Filing of age discrimination suit in federal court tolls state statute of limitations.  Blinn v. Fla. Dept. of Transportation, 781 So.2d 1103 (Fla. 1st DCA 2000). 

  An employer's duty under section 440.39(1) to cooperate with an employee in maintaining a suit against a third party includes the duty to preserve critical evidence even in the absence of a specific request to do so. As the damages in a spoilation of evidence claim are derivative of the damages in a products liability claim, it was improper for the trial court to allow the employer to disclose to the jury the amount of the settlement its employee received for his products liability claim. Builder's Square, Inc. v. Shaw , 755 So.2d 721 (Fla. 4th  DCA 1999).

 An employer was not liable for defamation for stating that an ex-employee was terminated for a "conduct violation" as the comment was true.  However, the employer could still be liable for tortious intereference with a business relationship.  The employee should be allowed to use evidence related to the unemployment compensation hearing to establish whether the employer's statements were made to deliberately mislead or with a malicious purpose. Linafelt v. Beverly Enterprises-Florida, Inc., 745 So.2d 386 (Fla. 1st DCA 1999).

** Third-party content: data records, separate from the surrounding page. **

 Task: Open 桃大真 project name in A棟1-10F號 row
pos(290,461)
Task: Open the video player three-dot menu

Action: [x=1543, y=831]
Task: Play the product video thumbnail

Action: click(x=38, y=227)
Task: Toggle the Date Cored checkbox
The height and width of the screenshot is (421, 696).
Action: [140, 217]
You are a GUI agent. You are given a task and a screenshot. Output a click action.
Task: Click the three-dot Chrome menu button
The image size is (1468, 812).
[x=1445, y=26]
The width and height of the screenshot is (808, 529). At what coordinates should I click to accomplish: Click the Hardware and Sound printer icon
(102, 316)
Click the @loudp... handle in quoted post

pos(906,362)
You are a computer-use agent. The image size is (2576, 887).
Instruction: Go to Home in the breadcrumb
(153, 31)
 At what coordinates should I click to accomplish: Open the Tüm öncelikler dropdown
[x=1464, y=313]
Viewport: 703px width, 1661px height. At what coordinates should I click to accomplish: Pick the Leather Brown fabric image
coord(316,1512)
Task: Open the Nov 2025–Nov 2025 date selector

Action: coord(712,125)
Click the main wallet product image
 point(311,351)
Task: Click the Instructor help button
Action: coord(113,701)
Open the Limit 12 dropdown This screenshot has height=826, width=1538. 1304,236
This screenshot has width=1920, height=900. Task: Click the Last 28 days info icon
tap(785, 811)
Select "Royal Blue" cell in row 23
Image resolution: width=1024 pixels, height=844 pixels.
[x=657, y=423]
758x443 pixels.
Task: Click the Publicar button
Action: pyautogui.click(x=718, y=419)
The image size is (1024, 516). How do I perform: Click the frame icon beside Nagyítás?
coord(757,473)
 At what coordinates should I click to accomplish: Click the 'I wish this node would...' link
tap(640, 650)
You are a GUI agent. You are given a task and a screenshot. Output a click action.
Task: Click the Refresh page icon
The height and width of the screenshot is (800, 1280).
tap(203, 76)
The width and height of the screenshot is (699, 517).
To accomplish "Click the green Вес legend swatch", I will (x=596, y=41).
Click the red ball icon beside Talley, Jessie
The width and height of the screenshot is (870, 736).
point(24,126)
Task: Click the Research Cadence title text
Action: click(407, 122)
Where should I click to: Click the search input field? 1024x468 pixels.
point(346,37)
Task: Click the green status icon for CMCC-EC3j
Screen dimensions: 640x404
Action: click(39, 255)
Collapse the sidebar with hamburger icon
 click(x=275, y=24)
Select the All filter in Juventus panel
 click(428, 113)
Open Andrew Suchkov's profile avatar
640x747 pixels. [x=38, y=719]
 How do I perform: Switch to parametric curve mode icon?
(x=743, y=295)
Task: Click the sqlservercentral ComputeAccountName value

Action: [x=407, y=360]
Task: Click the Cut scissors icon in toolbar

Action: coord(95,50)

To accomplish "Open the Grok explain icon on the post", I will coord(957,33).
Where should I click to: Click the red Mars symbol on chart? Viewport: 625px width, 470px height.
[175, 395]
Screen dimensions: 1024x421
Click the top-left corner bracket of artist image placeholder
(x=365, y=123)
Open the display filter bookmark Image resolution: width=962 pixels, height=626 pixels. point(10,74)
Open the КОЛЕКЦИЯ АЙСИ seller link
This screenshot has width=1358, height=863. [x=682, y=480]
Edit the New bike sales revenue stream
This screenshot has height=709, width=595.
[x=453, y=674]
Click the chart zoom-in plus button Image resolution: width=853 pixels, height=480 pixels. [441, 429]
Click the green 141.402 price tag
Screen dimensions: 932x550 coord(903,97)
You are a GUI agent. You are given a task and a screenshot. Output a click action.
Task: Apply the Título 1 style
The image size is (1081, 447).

  An employment agreement for an indefinite period of time is not rendered unenforceable by the Statute of Frauds. Elliot v. Carl H. Winslow, Jr., P.A., 737 So.2d 609 (Fla. 2d DCA  1999).

 Obesity can be a phsyical impairment under the ADA and Florida's Civil Rights Act.  Allegations that an employee was subject to  jokes and derisions, that he was threatened with demotion if he did not lose weight, that he was ridiculed for his weight by supervisors in the presenece of fellow employees, and that a supervisor pressured him into purchasing diet cookies were sufficient to state a cause of action for hostile work environment.  Greene v. Seminole Electric
 Cooperative, Inc. , 701 So.2d 646 (Fla. 5th DCA 1997).

A claim for damages under section 440.205 can be based upon intimidation and coercion and does not require the termination of an employee.  Chase v. Walgreen Company, 750 So.2d 93 (Fla. 5th DCA 1999).

 Florida's Whistle-Blower's Act, sections 448.101-.105, requires written notice only of employees who disclosed or threatened to disclose illegal activity to an appropriate government agency that was not conducting an investigation and the employee did not object nor refuse to participate in the illegal activity. Golf Channel v. Jenkins , 752 So.2d 561 (Fla.  2000).

  Deputy clerks may be public employees and therefore enjoy the protections of the Public Employees Relations Act depending upon their managerial responsibilities.  Service Employees International Union, Local 16, AFL-CIO v. Public Employess Relations Commission, 752 So.2d 569 (Fla. 2000).

  Florida's Civil Rights Law does not apply "where the employee allegedly was discharged in retaliation for actions of his spouse." Donato v. American Telephone and Telegraph Co., 767 So.2d 1146 (Fla. 2000).

  An arbitration provision of an employment agreement that terminated as of a specific date but provided it could be extended by the parties by mutual agreement for another three years applied to a dispute where the employee continued to be employed after the termination date without any further written agreement.  The Court noted that whether there was an agreement to extend the contract was one arising out of and relating directly to the contract.  Mirson v. Corradino Group, Inc., 751 So.2d 699 (Fla. 3d DCA 2000).

 Employee who was terminated during fourth year of a one year employment agreement that provided for automatic one-year renewals could maintain action as agreement was not invalid on the grounds that it was for an indefinite term or for lack of mutual consideration. Murry v. Zynyx Marketing Communications, Inc., 774 So.2d 714 (Fla. 3d DCA 2000).

 A claim for breach of an oral agreement to renew a written employment agreement is not necessarily barred by the statute of frauds.  Rubenstein v. Primedica Health Care, Inc., 755 So.2d 746 (Fla. 4th DCA 2000).